Dataset excerpts:
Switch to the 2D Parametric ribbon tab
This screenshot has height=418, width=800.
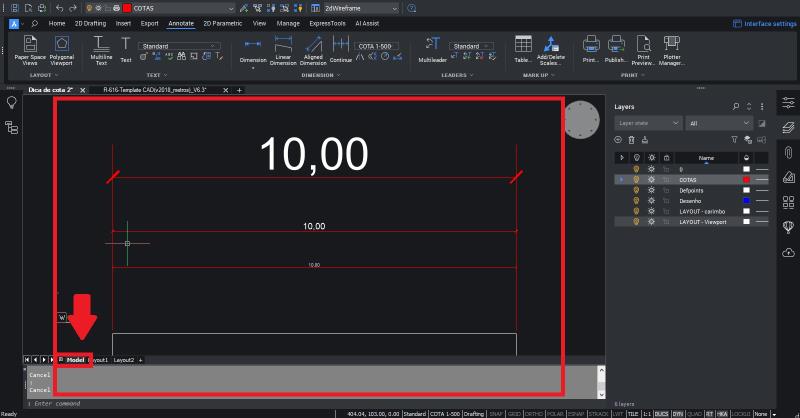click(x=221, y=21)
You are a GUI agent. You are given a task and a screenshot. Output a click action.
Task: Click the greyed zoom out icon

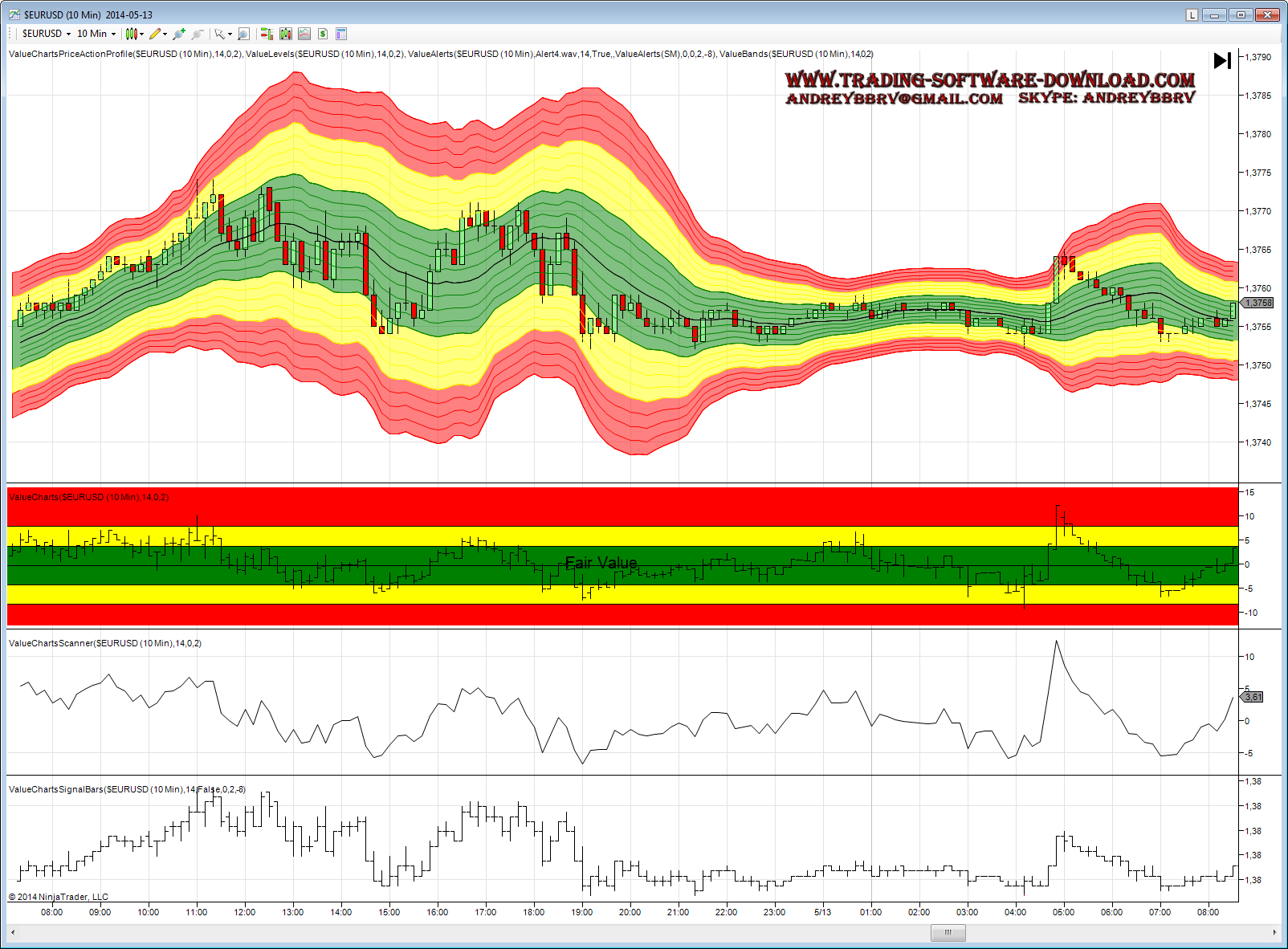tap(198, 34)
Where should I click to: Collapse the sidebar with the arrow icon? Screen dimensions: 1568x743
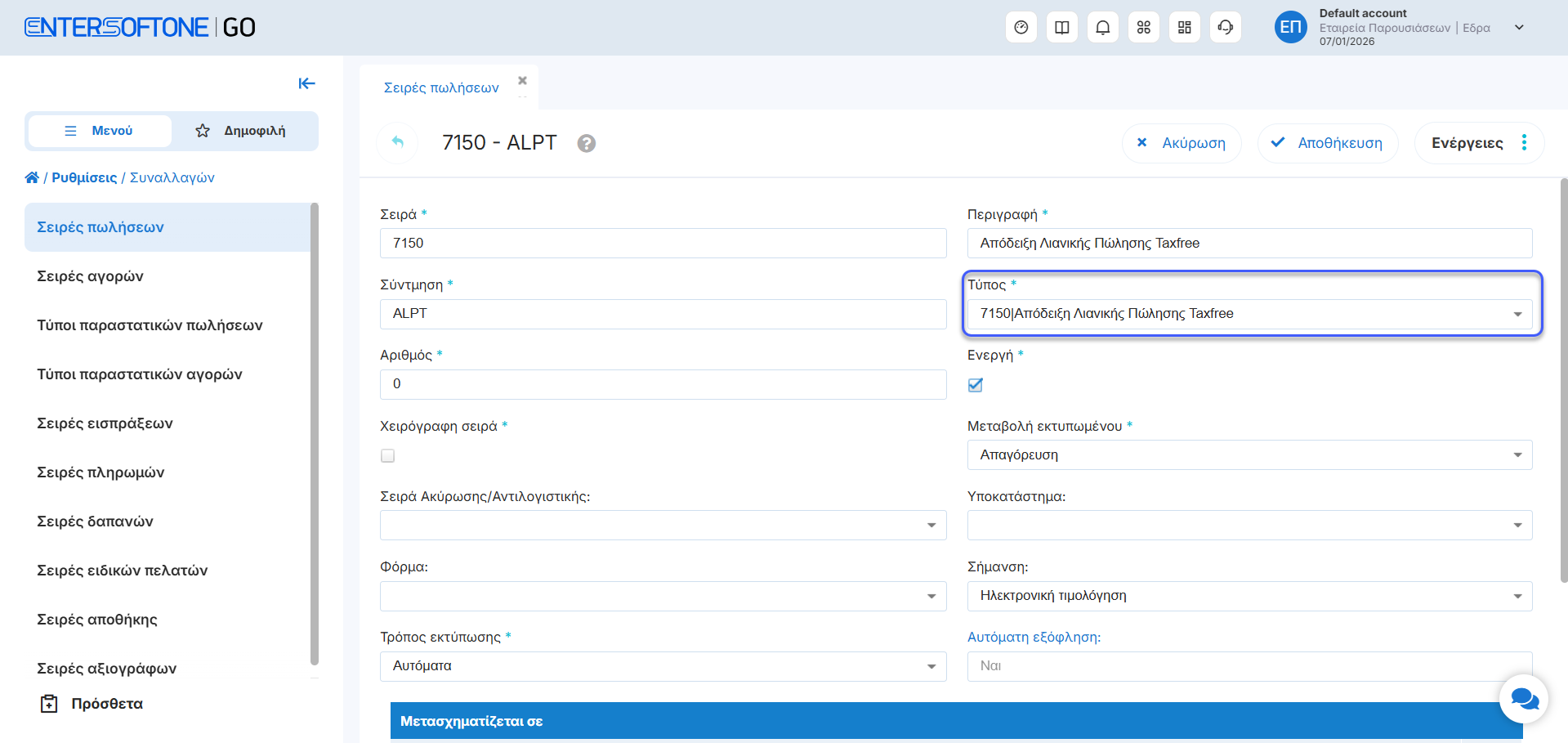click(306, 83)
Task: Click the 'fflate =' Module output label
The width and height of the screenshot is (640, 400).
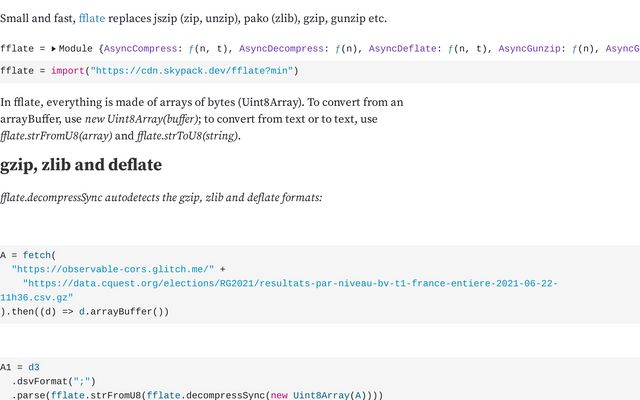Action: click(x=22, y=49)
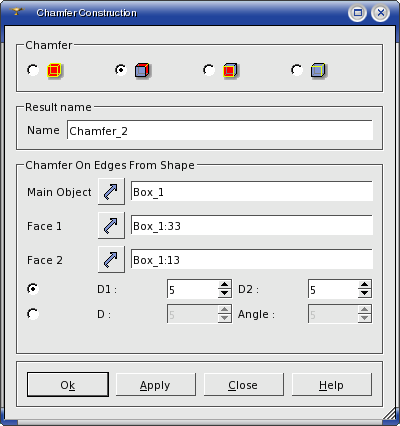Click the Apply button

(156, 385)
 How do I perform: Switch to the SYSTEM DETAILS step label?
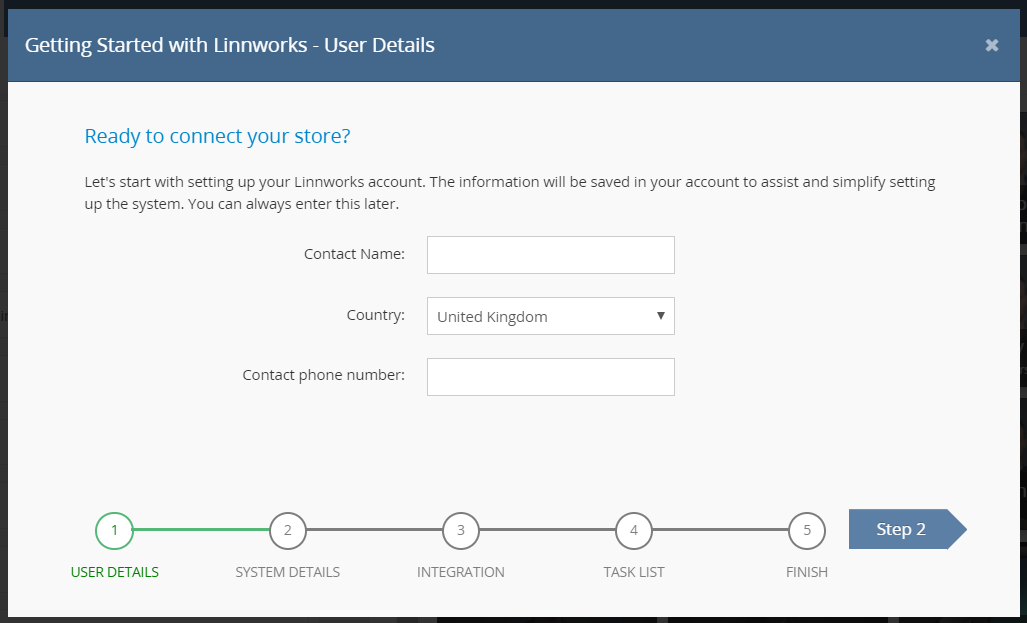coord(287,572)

To do
Repeat each line of the records above exactly, but do not copy the pictures.

Your solution
Switch to the 2D Parametric ribbon tab
This screenshot has height=418, width=800.
click(x=221, y=21)
You are a GUI agent. You are given a task and a screenshot. Output a click action.
Task: Click the greyed zoom out icon

tap(198, 34)
Where should I click to: Collapse the sidebar with the arrow icon? Screen dimensions: 1568x743
click(306, 83)
Task: Click the 'fflate =' Module output label
The width and height of the screenshot is (640, 400).
Action: click(x=22, y=49)
Click the Apply button

(156, 385)
 How do I perform: Switch to the SYSTEM DETAILS step label?
coord(287,572)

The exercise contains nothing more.